Here is the encrypt method of my implementation:

 public byte[][] Encrypt(byte[] aad, byte[] plainText, byte[] cek)
        {
            const int nonceLength = 12; // in bytes
            const int tagLenth = 16; // in bytes

            var nonce = new byte[nonceLength];
            RandomNumberGenerator.Fill(nonce);

            var plaintextBytes = plainText;
            var bcCiphertext = new byte[plaintextBytes.Length + tagLenth];

            var cipher = new GcmBlockCipher(new AesEngine());
            var parameters = new AeadParameters(new KeyParameter(cek), tagLenth * 8, nonce);
            cipher.Init(true, parameters);

            var offset = cipher.ProcessBytes(plaintextBytes, 0, plaintextBytes.Length, bcCiphertext, 0);
            cipher.DoFinal(bcCiphertext, offset);

            // Bouncy Castle includes the authentication tag in the ciphertext
            var ciphertext = new byte[plaintextBytes.Length];
            var tag = new byte[tagLenth];
            Buffer.BlockCopy(bcCiphertext, 0, ciphertext, 0, plaintextBytes.Length);
            Buffer.BlockCopy(bcCiphertext, plaintextBytes.Length, tag, 0, tagLenth);

            return new byte[][] { nonce, ciphertext, tag };
        }

(I used Scott Brady's blog post as a reference)

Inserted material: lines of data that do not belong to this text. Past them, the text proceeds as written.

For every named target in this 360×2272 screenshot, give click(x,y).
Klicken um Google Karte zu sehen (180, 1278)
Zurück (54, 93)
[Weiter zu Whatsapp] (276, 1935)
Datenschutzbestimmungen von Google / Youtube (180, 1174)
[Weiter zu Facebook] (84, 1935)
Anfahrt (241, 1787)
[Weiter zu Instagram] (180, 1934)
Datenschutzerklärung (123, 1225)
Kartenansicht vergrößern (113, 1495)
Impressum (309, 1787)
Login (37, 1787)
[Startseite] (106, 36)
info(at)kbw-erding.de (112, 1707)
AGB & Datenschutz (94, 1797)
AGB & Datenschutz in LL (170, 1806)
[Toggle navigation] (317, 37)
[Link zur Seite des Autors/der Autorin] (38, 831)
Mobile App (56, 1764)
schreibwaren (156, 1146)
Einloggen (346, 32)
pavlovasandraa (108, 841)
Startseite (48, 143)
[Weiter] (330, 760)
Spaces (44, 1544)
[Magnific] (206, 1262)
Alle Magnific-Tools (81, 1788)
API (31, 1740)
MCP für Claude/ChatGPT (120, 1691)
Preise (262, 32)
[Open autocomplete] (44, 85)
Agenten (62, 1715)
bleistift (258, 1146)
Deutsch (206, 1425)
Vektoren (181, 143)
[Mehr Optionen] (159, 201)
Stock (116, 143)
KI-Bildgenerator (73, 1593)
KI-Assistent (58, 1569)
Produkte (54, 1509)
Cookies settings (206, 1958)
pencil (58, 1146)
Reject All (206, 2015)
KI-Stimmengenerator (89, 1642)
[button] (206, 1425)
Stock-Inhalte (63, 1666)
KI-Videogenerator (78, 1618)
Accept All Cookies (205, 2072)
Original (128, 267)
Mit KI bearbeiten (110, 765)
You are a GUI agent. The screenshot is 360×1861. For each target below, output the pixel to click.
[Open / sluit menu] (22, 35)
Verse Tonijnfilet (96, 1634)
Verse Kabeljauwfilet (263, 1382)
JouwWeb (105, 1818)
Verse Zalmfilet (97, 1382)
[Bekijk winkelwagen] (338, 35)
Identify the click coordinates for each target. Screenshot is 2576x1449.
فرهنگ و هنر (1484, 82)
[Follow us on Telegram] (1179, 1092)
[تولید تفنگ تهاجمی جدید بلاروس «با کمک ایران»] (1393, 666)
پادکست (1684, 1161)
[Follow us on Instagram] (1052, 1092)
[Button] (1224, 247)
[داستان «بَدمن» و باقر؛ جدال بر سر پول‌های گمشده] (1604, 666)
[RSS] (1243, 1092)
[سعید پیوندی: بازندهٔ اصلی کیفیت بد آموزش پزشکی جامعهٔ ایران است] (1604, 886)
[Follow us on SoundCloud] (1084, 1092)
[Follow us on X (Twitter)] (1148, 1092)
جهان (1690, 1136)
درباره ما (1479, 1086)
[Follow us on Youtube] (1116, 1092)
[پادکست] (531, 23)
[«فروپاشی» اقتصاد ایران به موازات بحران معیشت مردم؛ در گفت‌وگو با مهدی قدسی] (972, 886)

Is there anything that you see that I might have missed in my code? Any guidance would be greatly appreciated.

dvsekhvalnov commented 1 year ago

Hi @shaiArn ,

  1. Probably just install https://www.nuget.org/packages/System.Text.Json from nuget, if it can't be found (it should but..) ?

  2. I'll give you link to java version that using BouncyCastle for AESGCM encryption, hopefully it will be more useful than my comments without trying to run your code: (just in case it is under tag v3.4)

https://bitbucket.org/connect2id/nimbus-jose-jwt/src/3.4/src/main/java/com/nimbusds/jose/crypto/AESGCM.java

shaiArn commented 1 year ago

@dvsekhvalnov, thank you!

As for 1 - It seems like mono does not support AES GCM. So unless there's a workaround to it, I guess the Bouncy Castle lead is the one to follow.

Thank you for the Java version. If I figure it out, I'll share my solution here.